For the edification of the faithful, such "bones of the giants mentioned in Scripture" were hung up in public places. Jurieu saw some of them thus suspended in one of the churches of Valence; and Henrion, apparently under the stimulus thus given, drew up tables showing the size of our antediluvian ancestors, giving the height of Adam as 123 feet 9 inches and that of Eve as 118 feet 9 inches and 9 lines.(156)

(156) See Cuvier, Recherches sur les Ossements fossiles, fourth edition,
vol. ii, p. 56; also Geoffrey St.-Hilaire, cited by Berger de Xivery,
Traditions Teratologiques, p. 190.

But the most brilliant service rendered to the theological theory came from another quarter for, in 1726, Scheuchzer, having discovered a large fossil lizard, exhibited it to the world as the "human witness of the Deluge":(157) this great discovery was hailed everywhere with joy, for it seemed to prove not only that human beings were drowned at the Deluge, but that "there were giants in those days." Cheered by the applause thus gained, he determined to make the theological position impregnable. Mixing together various texts of Scripture with notions derived from the philosophy of Descartes and the speculations of Whiston, he developed the theory that "the fountains of the great deep" were broken up by the direct physical action of the hand of God, which, being literally applied to the axis of the earth, suddenly stopped the earth's rotation, broke up "the fountains of the great deep," spilled the water therein contained, and produced the Deluge. But his service to sacred science did not end here, for he prepared an edition of the Bible, in which magnificent engravings in great number illustrated his view and enforced it upon all readers. Of these engravings no less than thirty-four were devoted to the Deluge alone.(158)

(157) Homo diluvii testis.

(158) See Zoeckler, vol. ii, p. 172; also Scheuchzer, Physica Sacra,
Augustae Vindel et Ulmae, 1732. For the ancient belief regarding
giants, see Leopoldi, Saggio.

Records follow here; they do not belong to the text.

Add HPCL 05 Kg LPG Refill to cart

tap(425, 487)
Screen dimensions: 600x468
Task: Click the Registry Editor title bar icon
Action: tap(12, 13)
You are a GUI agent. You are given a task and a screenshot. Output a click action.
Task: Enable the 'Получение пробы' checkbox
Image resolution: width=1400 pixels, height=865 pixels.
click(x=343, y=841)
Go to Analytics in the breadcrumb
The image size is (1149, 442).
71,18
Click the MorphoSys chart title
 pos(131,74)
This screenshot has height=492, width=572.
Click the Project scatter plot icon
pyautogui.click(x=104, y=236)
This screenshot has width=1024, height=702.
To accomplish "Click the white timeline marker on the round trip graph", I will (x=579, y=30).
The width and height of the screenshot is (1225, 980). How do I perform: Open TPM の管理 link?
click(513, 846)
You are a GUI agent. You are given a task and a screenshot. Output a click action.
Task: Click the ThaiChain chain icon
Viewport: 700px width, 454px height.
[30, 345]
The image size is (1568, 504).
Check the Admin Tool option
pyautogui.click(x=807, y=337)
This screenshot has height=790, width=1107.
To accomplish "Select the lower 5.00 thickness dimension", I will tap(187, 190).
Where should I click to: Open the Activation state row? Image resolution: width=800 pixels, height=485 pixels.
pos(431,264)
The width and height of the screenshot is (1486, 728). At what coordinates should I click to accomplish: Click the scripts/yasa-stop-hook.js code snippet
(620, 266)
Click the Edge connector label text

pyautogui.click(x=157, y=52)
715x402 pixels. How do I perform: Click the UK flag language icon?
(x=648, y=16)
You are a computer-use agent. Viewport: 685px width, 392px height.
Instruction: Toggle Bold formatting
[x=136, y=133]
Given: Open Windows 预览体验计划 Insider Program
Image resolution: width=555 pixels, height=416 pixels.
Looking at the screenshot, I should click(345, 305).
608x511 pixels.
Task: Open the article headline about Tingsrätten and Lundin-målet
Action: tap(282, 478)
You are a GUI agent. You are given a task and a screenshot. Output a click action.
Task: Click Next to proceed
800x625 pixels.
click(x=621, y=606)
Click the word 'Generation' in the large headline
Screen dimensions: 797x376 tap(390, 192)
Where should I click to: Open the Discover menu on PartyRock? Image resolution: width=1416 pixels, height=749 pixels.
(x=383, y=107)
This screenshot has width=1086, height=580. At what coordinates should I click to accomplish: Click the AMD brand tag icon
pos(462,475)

For accounts of the views of Mazaurier and
Scheuchzer, see Cuvier; also Buchner, Man in Past, Present, and Future,
English translation, pp. 235, 236. For Increase Mather's views, see
Philosophical Transactions, vol. xxiv, p. 85. As to similar fossils
sent from New York to the Royal Society as remains of giants, see Weld,
History of the Royal Society, vol. i, p. 421. For Father Torrubia and
his Gigantologia Espanola, see D'Archiac, Introduction a l'Etude de
la Paleontologie Stratigraphique, Paris, 1864, p. 201. For admirable
summaries, see Lyell, Principles of Geology, London, 1867; D'Archiac,
Geologie et Paleontologie, Paris, 1866; Pictet, Traite de Paleontologie,
Paris, 1853; Vezian, Prodrome de la Geologie, Paris, 1863; Haeckel,
History of Creation, English translation, New York, 1876, chap. iii;
and for recent progress, Prof. O. S. Marsh's Address on the History and
Methods of Paleontology.

In the midst all this came an episode very comical but very instructive; for it shows that the attempt to shape the deductions of science to meet the exigencies of dogma may mislead heterodoxy as absurdly as orthodoxy.

About the year 1760 news of the discovery of marine fossils in various elevated districts of Europe reached Voltaire. He, too, had a theologic system to support, though his system was opposed to that of the sacred books of the Hebrews; and, fearing that these new discoveries might be used to support the Mosaic accounts of the Deluge, all his wisdom and wit were compacted into arguments to prove that the fossil fishes were remains of fishes intended for food, but spoiled and thrown away by travellers; that the fossil shells were accidentally dropped by crusaders and pilgrims returning from the Holy Land; and that the fossil bones found between Paris and Etampes were parts of a skeleton belonging to the cabinet of some ancient philosopher. Through chapter after chapter, Voltaire, obeying the supposed necessities of his theology, fought desperately the growing results of the geologic investigations of his time.(159)

(159) See Voltaire, Dissertation sur les Changements arrives dans notre
Globe; also Voltaire, Les Singularities de la Nature, chap. xii; also
Jevons, Principles of Science, vol. ii, p. 328.

But far more prejudicial to Christianity was the continued effort on the other side to show that the fossils were caused by the Deluge of Noah.